I have not been eating many meatballs now that I am gluten-free, but I have found that quinoa flour works well with them. Quinoa flour was the first and thus far the only flour I have tried using in meatballs, I have not felt the need to use something else since it works so well. I would say that you can use quinoa flour in your favourite meatball recipe instead of regular flour and it should work out well, I’m not totally sure since it might depend a lot on the recipe, but my own experiments have been successful using quinoa.

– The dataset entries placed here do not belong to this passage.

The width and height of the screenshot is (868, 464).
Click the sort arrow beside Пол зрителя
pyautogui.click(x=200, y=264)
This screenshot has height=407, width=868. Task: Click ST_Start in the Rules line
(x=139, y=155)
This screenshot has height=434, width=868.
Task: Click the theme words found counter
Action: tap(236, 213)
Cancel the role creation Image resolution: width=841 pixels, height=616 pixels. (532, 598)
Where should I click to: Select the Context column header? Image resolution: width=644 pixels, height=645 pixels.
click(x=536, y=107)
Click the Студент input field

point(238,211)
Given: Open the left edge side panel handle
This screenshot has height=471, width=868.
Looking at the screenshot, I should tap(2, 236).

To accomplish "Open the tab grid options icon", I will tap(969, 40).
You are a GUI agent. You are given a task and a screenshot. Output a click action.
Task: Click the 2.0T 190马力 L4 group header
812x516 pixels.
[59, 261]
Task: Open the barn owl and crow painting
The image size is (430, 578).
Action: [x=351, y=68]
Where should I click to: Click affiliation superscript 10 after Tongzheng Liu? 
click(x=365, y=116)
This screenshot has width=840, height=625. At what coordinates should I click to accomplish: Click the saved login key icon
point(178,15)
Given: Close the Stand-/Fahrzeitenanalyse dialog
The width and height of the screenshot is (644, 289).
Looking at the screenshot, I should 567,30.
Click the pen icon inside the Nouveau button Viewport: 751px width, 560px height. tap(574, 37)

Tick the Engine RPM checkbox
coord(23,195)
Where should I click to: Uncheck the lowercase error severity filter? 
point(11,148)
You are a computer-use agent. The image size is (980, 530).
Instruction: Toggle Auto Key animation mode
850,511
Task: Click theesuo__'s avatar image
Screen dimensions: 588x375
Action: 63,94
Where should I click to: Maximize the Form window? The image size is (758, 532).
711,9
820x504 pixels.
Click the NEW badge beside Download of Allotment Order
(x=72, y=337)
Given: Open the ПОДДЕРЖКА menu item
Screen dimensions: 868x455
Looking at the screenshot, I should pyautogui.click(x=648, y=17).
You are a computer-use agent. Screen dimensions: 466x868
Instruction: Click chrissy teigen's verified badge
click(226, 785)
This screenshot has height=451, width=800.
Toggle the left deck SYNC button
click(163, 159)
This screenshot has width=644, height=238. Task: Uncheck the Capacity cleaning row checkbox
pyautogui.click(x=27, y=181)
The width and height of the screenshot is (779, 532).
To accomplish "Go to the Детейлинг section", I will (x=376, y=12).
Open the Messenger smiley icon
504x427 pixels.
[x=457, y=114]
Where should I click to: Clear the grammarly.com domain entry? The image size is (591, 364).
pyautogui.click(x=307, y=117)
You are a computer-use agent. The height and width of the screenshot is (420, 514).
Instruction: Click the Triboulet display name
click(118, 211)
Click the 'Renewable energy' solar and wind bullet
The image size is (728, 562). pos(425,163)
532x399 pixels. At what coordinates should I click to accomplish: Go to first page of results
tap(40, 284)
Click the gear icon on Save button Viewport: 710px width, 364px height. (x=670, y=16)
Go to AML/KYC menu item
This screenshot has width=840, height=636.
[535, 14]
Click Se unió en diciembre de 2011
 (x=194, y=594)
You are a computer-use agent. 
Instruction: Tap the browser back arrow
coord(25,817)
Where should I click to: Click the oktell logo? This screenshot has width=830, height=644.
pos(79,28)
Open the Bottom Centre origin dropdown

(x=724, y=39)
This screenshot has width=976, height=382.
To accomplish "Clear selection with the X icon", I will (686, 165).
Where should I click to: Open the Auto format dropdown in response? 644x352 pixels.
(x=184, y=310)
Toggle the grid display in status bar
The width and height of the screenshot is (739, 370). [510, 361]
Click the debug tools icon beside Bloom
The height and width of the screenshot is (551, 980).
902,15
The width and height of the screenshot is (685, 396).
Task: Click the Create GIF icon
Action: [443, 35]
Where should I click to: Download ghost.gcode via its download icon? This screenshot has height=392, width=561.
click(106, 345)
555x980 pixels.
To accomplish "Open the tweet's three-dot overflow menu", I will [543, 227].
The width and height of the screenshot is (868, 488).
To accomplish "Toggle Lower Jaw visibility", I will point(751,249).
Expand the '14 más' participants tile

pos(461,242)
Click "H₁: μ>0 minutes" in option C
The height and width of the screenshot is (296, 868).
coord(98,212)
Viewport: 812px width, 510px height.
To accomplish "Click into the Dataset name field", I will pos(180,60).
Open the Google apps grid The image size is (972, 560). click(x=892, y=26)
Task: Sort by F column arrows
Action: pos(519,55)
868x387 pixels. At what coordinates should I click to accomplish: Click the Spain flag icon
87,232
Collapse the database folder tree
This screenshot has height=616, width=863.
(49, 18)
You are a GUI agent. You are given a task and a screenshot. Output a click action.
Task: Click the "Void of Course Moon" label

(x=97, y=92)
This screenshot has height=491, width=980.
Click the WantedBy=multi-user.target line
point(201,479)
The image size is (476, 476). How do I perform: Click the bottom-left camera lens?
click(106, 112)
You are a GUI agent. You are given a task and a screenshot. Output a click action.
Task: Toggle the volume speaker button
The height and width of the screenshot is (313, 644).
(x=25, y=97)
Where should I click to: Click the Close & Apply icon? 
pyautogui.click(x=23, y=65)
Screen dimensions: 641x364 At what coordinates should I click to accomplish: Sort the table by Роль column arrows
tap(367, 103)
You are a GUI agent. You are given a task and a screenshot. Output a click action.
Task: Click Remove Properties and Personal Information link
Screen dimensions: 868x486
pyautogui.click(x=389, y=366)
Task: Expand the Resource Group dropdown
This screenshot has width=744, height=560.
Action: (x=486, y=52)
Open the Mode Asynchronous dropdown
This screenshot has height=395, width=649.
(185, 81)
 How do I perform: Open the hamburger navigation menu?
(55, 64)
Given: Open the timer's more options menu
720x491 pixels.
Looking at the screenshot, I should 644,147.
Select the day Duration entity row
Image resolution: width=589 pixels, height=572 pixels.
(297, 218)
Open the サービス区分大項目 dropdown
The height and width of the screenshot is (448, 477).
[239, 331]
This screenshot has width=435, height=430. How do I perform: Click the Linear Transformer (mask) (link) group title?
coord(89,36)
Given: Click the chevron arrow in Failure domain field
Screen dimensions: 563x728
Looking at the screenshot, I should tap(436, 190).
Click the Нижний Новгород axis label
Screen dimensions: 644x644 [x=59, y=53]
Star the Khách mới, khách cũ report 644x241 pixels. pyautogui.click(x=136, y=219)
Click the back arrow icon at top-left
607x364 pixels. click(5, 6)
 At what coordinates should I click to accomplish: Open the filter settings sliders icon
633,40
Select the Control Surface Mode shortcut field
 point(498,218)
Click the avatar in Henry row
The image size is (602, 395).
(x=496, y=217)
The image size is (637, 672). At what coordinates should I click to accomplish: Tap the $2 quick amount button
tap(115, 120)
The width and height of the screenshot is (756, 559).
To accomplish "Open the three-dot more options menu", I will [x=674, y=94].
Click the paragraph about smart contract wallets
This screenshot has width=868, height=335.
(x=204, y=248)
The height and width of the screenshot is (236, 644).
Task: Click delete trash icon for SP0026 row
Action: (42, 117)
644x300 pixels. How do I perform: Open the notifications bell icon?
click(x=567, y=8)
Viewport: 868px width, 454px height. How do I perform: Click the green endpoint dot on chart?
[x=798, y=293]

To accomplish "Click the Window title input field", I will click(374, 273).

This recipe revolves around ground lamb meat; I have access to some local organic lamb and so I tend to use a lot of it, but it’s not the only reason why I wanted to post this particular recipe. The main reason was that this is a bit different from regular meatballs and totally delicious, some variety and twist added to everyday foods never hurt anyone.

I adapted this from Nigella’s aromatic lamb meatballs recipe.

Gluten-free lamb meatballs

-500 grams ground lamb meat

- 1 egg

- 2 tbls olive oil

-2 heaping tbls quinoa flour

- 2 chopped spring onions, or one small yellow onion

- 1 finely minced garlic clove

the spices

- 1 tsp cinnamon

-1 tsp coarse salt (this is a lot of salt, add just 1/2 tsp if you don’t want to use this much salt)

- 1 tsp cumin

- 1 tsp coriander/ some fresh coriander

-1 tsp all spice

Grind the spices and mix everything together. Let it sit for approximately one hour in the fridge. Heat the oven to 200 C or 400 F and depending on their size let them bake for 20-30 minutes.

Grind all of the spices; you’ll need to use coarse salt (sea salt) so that the spices will break more easily.

Put all the ingredients in to a bowl, I chop my onions coarsely since I don’t mind them looking like that and they will soften in the oven.

Mix everything together with your hands and then leave it to sit in the fridge for one hour.

Preheat oven to 200 C / 400 F.

Line a baking tray with some baking paper and roll the meatballs; if they stick to your hands use some water on your hands.

Let them bake for 20-30 minutes, depending on their size.

You can of course use a frying pan with these too, but I use an oven since it’s easiest that way.

I like to eat these with some baba ganoush, or rice, or some seasoned Greek yogurt, actually I like these with almost anything - not with something sweet though.